Peripheral-type benzodiazepine receptors: Their implication in brain disease

Abstract

Benzodiazepines are well known for their therapeutic properties, which include anxiolytic, anticonvulsant, muscle-relaxant, and hypnotic effects. Central-type benzodiazepine receptors (CBRs), which are considered to mediate these effects, are present exclusively in the central nervous system (CNS), where they are located on the outer cell membranes of neurons. Peripheral-type benzodiazepine receptors (PBRs) are present in peripheral tissues and also in glia cells of the CNS. Although CBRs are located primarily on the cell membranes of neurons, PBRs are particularly abundant on the membranes of mitochondria. CBR are coupled to γ-aminobutyric acid A (GABAA) receptors, but PBRs are not.

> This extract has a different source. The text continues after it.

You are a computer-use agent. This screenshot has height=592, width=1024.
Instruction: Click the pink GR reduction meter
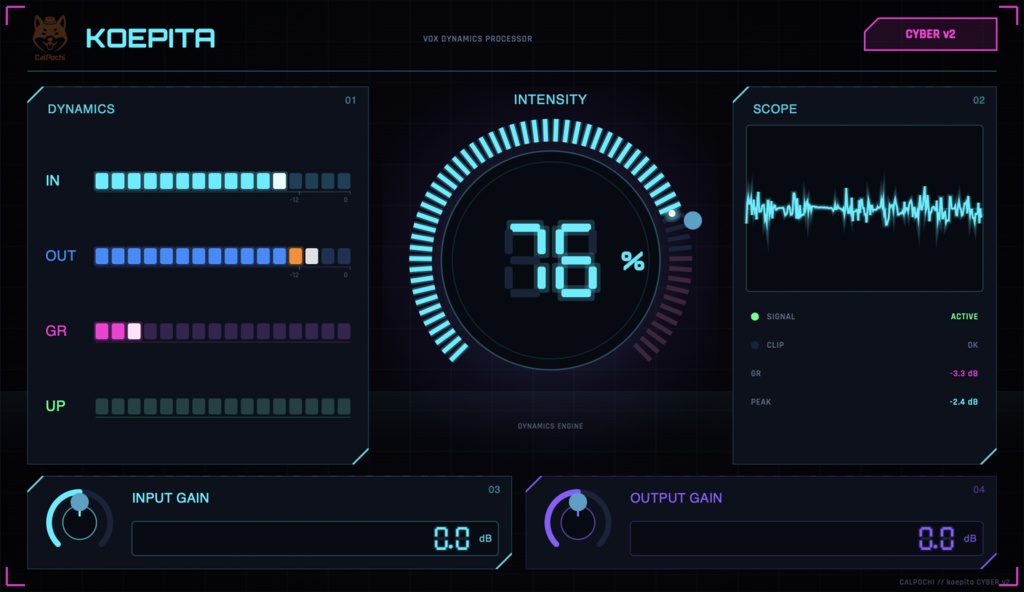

PBRs are constituted of at least three protein subunits of different molecular weights, i.e., 18-kDa, 32-kDa, and 30-kDa protein subunits. PBRs have been implicated in various functions, including steroidogenesis, mitochondrial respiration, cell growth and differentiation, and responses to stress. The presence of PBRs in glia of the CNS suggests that they may be involved in glial functions in the brain. This review discusses the involvement of glial PBRs in various neurological diseases, such as degenerative brain diseases, neurotoxic insults, brain damage, brain cancer, and anxiety disorders. It is suggested that the involvement of PBRs in steroidogenesis appears to play an important role in neuroprotection. It is also suggested that PBRs may play a role in glial uptake of excitatory amino acids and their clearance from the brain, and herewith execute neuroprotective capabilities. With this review, we hope to clarify the potential of PBRs as targets for treatment of neurological disorders and prevention of brain damage. Drug Dev. Res. 50:355–370, 2000. © 2000 Wiley-Liss, Inc.